Forum OpenACS Development: String matching

Posted by Iuri Sampaio on
After reading a tip to write string matching function using regexp, directly from, I wondered if that's exactly what I need.

I need to match a keyword with every record on table tag_tags (i.e. tags pkg)

POSIX-style regular expressions is the approach I've written so far.

Is there any better option?

Tip: If you have pattern matching needs that go beyond this, consider writing a user-defined function in Perl or Tcl.

There are three separate approaches to pattern matching provided by PostgreSQL: the traditional SQL LIKE operator, the more recent SIMILAR TO operator (added in SQL:1999), and POSIX-style regular expressions. Aside from the basic "does this string match this pattern?" operators, functions are available to extract or replace matching substrings and to split a string at matching locations.

2: Re: String matching (response to 1)
Posted by Patrick Giagnocavo on
Do you need to match only part of the words, or the whole word?  There is full-text searching available in Postgres and it works very well...
3: Re: String matching (response to 2)
Posted by Iuri Sampaio on
It can be partial or full.

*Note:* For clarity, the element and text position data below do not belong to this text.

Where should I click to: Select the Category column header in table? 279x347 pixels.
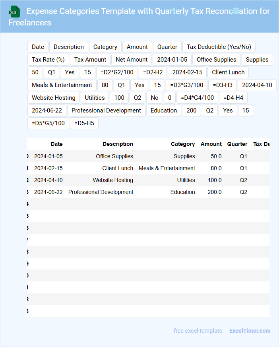click(183, 144)
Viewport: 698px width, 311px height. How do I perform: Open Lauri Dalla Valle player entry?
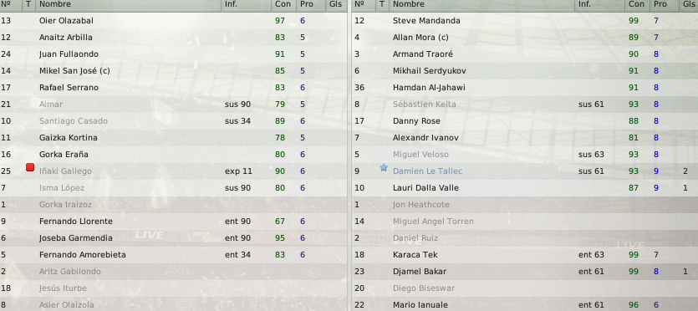click(x=425, y=188)
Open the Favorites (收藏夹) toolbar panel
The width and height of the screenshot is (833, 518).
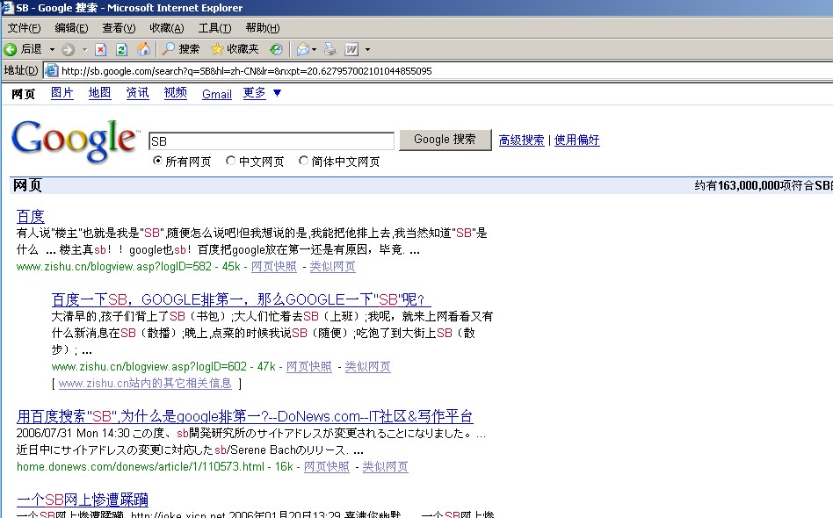pos(234,49)
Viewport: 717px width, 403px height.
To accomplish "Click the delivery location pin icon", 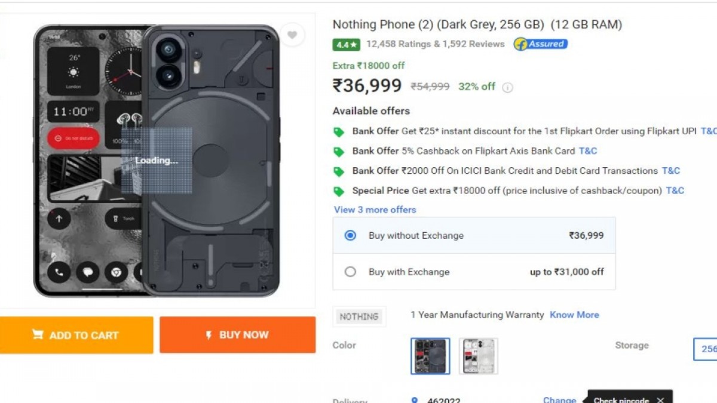I will pyautogui.click(x=415, y=400).
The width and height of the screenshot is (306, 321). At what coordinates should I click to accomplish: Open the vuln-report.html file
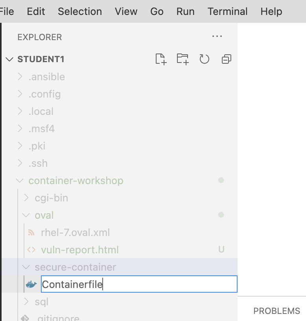click(x=80, y=250)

The best would be to return by accuracy. For example, returns all item_ids, which are 80% similar to the keyword.

I know full-text searching works well with tsearch2 (oacs pkg). I'll need to build the integration though.

Is that path you were trying to go?

4: Re: String matching (response to 1)
Posted by Gustaf Neumann on
First of all, when working with tags, using regexp and/or string match is crude and not very efficient. look e.g. how the tags are implemented in the xowiki package.

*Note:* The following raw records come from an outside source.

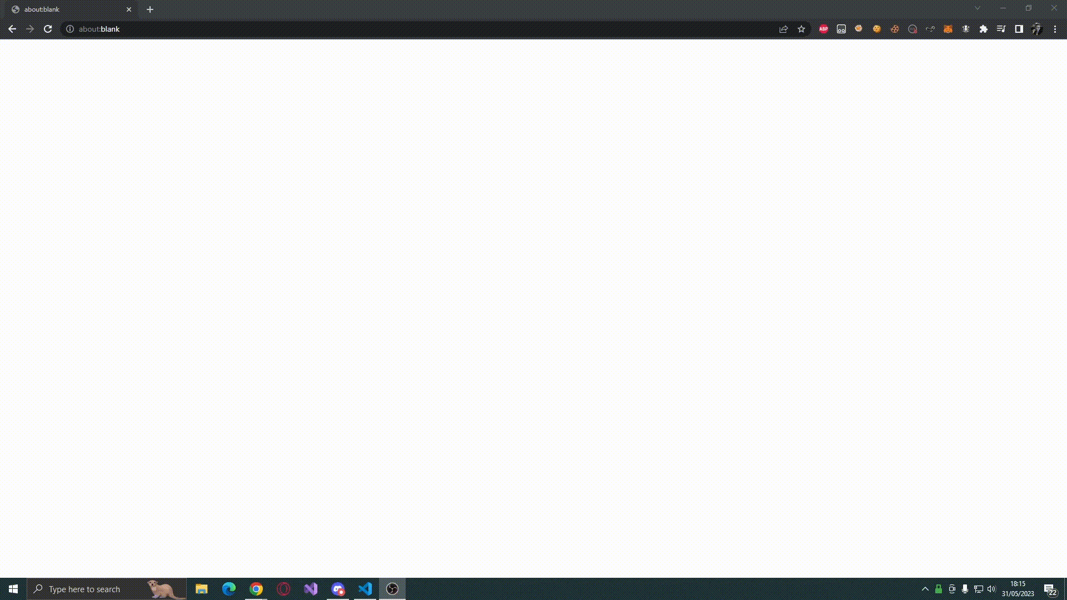Open the browser share page button
This screenshot has width=1067, height=600.
pyautogui.click(x=784, y=28)
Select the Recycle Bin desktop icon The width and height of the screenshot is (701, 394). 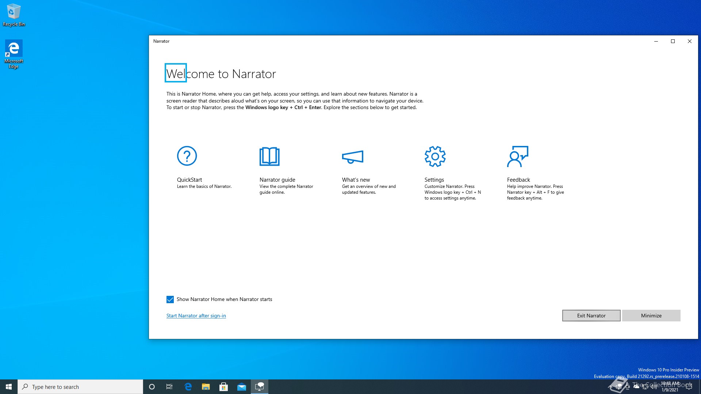point(14,15)
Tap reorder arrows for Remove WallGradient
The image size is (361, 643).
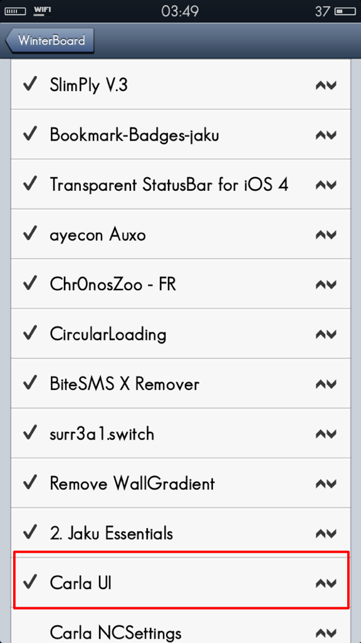(x=326, y=484)
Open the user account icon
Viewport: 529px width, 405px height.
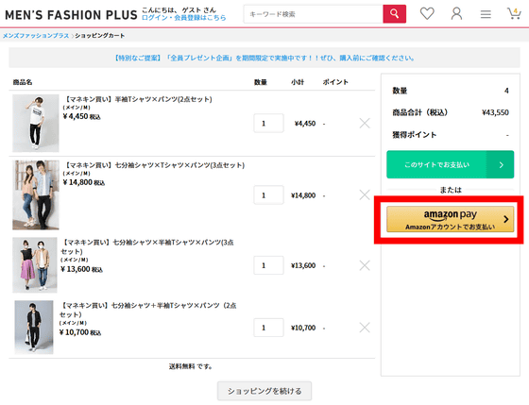click(456, 14)
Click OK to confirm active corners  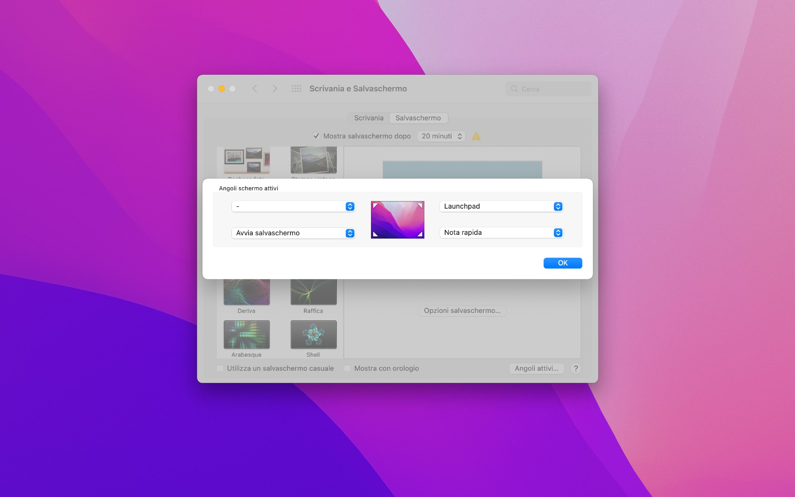(x=563, y=263)
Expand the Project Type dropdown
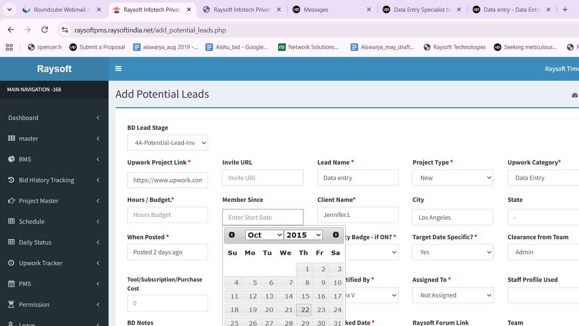 [453, 178]
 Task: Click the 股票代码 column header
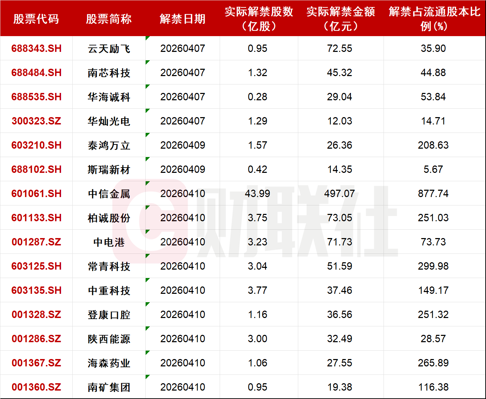coord(36,19)
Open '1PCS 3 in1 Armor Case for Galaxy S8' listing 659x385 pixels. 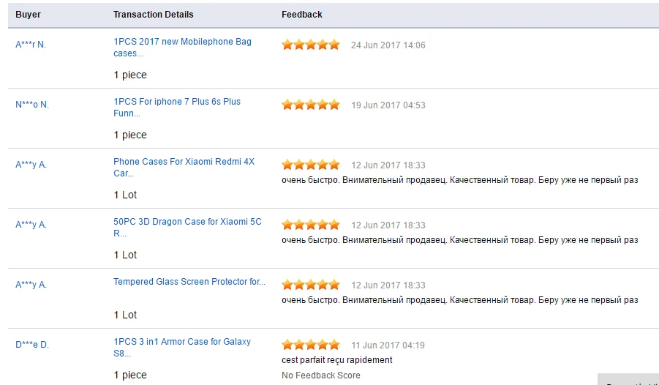pyautogui.click(x=182, y=348)
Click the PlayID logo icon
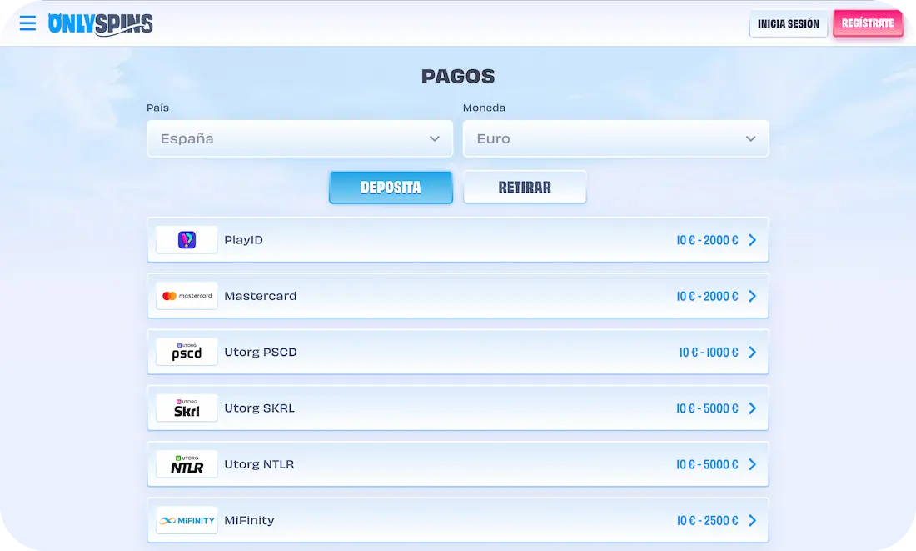 (x=187, y=240)
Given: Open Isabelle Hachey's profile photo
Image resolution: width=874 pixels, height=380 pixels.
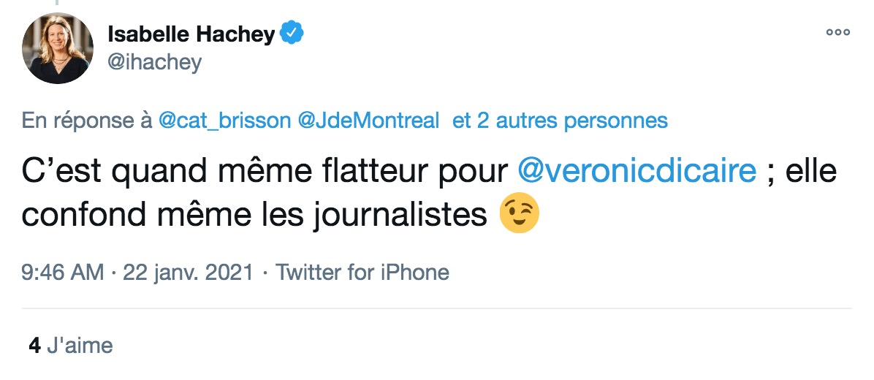Looking at the screenshot, I should [x=58, y=48].
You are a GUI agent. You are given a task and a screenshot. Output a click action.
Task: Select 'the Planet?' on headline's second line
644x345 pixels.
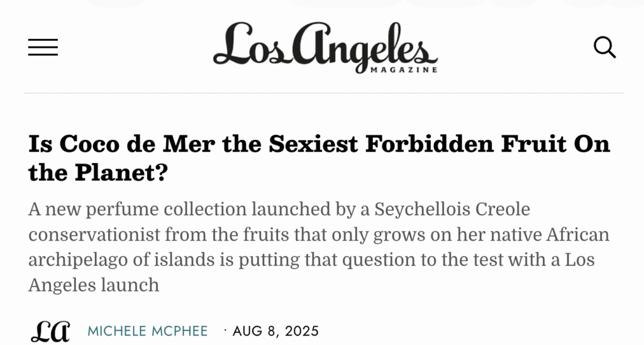click(98, 173)
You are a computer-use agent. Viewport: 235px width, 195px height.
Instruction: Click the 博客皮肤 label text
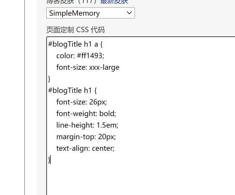pyautogui.click(x=60, y=2)
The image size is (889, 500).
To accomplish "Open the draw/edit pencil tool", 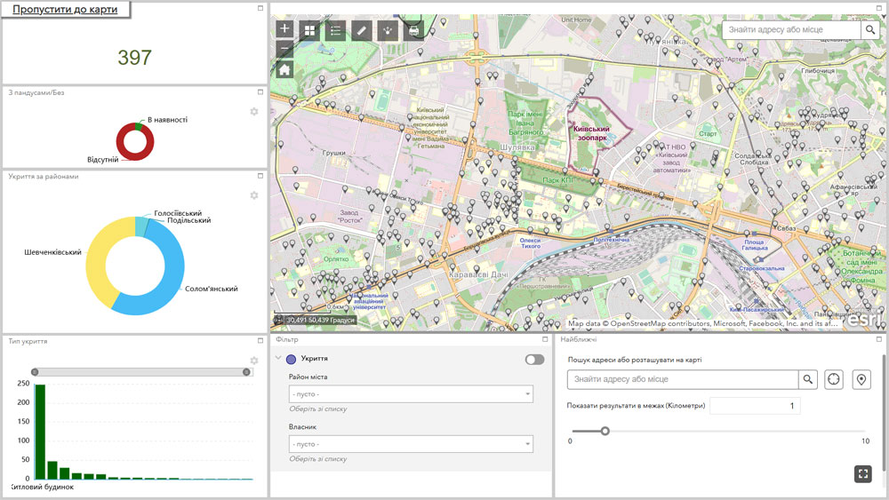I will click(361, 30).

Secondly, you can use the PostgreSQL full text search no only via the OpenACS tsearch2 package, but for arbitrary tables. See e.g. [1] or [2] on tutorials on tsvector and tsquery.

Thirdly, there is a long history of research, how to implement "near matches" like soundex, Levenshtein distances [3], trigrams [4], which are supported directly by PostgreSQL, and there are many more like e.g. Jaro Winkler, cosine distances, Smith-Waterman-Gotoh (sequence alignment), and many more via the pg_similary [5] extension.

PostgreSQL has a great array of capabilities in this area. It is typically much better to select data from database with such filters than to load everything into memory and to filtering on the application layer.